Le premier type regroupe les chocs économiques, tels que les fluctuations défavorables des termes de l’échange, qui peuvent être dues à la forte volatilité des prix des produits de base, ou les crises économiques et/ou financières internationales qui entraînent une brusque contraction de la demande (ou de l’offre) mondiale. L’exposition à ces chocs est généralement plus grande dans : i) les petits pays à l’économie très ouverte ; ii) les pays dont la production nationale et/ou les exportations sont fortement concentrées sur un petit nombre de secteurs ou de produits (produits de base ou services touristiques, par exemple)  ; iii)  les pays tributaires de l’importation de produits essentiels (denrées alimentaires, combustibles, fournitures médicales, biens d’équipement, etc.), qui sont en situation de déficit chronique des comptes courants ; iv) les pays éloignés des grands marchés mondiaux.

Ces caractéristiques structurelles sont typiques des pays à l’économie faiblement développée.
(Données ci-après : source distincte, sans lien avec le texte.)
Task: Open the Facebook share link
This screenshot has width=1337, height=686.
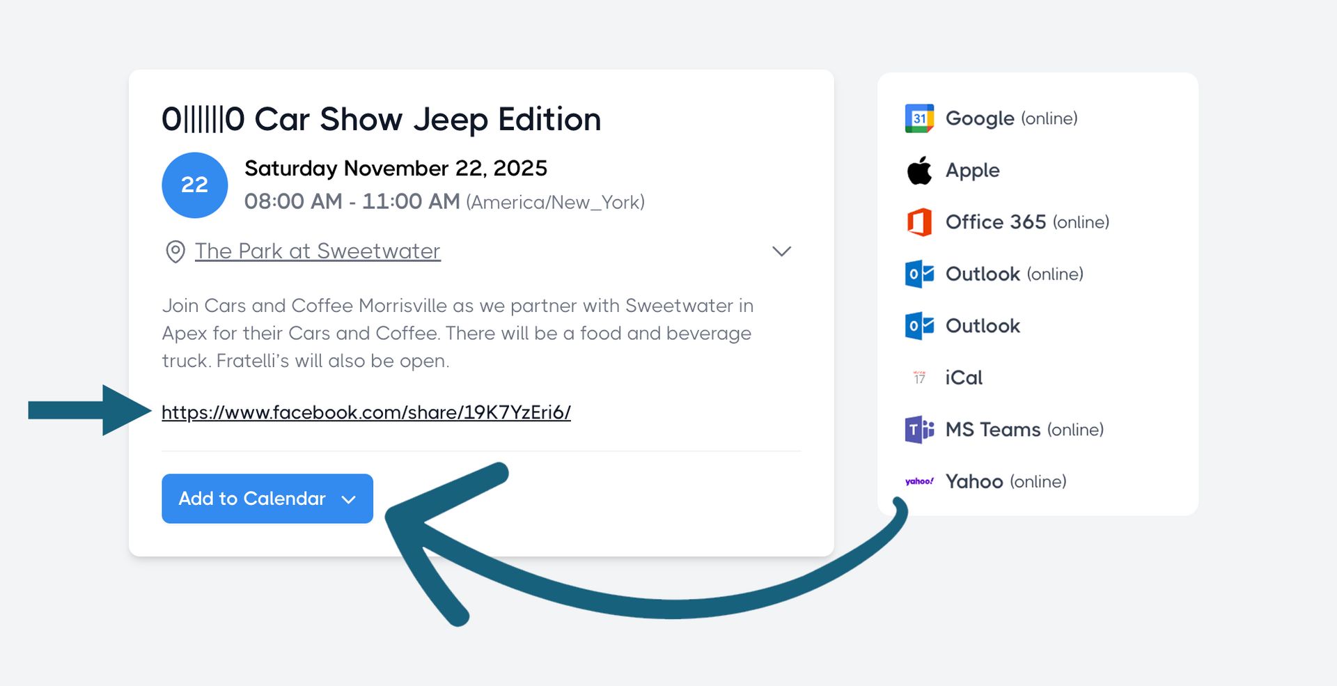Action: point(366,412)
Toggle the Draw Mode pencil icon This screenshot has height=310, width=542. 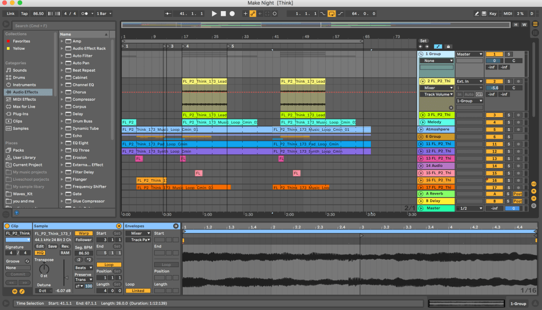(x=477, y=13)
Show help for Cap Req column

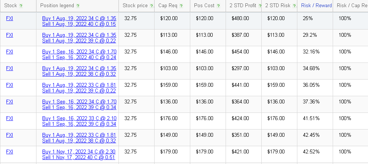(181, 6)
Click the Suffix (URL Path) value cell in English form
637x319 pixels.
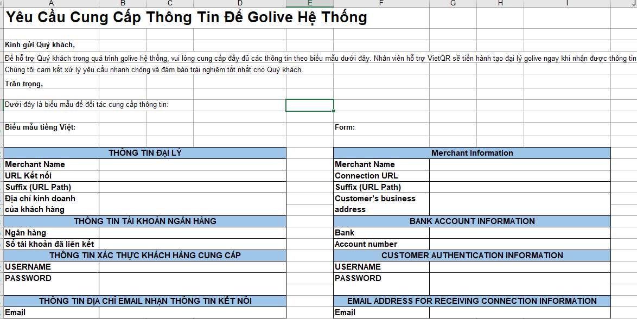(x=520, y=187)
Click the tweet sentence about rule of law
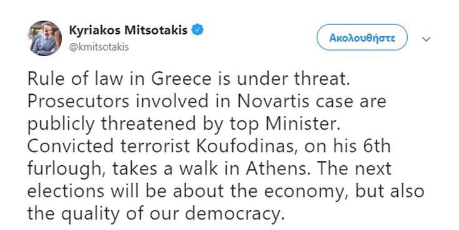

Il est toutefois possible de les modifier à moyen ou à long terme en conjuguant croissance effective et efforts de développement dans le cadre de politiques de développement adaptées.

Le second type de chocs correspond aux chocs naturels, c’est-à-dire aux catastrophes naturelles (tremblements de terre, tsunamis, etc.) et aux chocs climatiques (sécheresse, inondations, typhons, etc.) (Feindouno and Goujon, 2016). Le risque d’exposition à ces chocs est essentiellement fonction de caractéristiques géographiques.

L’existence d’obstacles au développement est traditionnellement reconnue comme une caractéristique commune aux PMA et fait d’ailleurs partie de leur définition depuis la création de cette catégorie de pays en 1971. En 1999, la définition de la catégorie a été modifiée pour désigner «  des pays à faible revenu, qui souffrent d’un déficit de ressources humaines et d’une forte vulnérabilité économique ». L’indice de vulnérabilité économique (IVE) est devenu l’un des critères d’inscription sur la liste des PMA et de retrait de cette liste. Au départ, il ne mesurait que la vulnérabilité économique, mais il a progressivement intégré des variables relatives aux chocs naturels (UNCTAD, 2016a: 29). L’examen approfondi des critères de définition des PMA,

21 Les chocs intérieurs, tels que les guerres civiles ou l’instabilité politique et sociale, ne sont pas considérés comme structurels ou exogènes, bien qu’ils soient eux aussi susceptibles de nuire à la croissance et au développement.